◆ What this task involves
Count the lines in the records below that contain the string "width" and state only that number.

◆ Data for this exercise
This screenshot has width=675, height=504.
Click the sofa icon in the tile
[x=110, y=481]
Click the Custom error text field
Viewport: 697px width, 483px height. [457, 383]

◆ Task result
2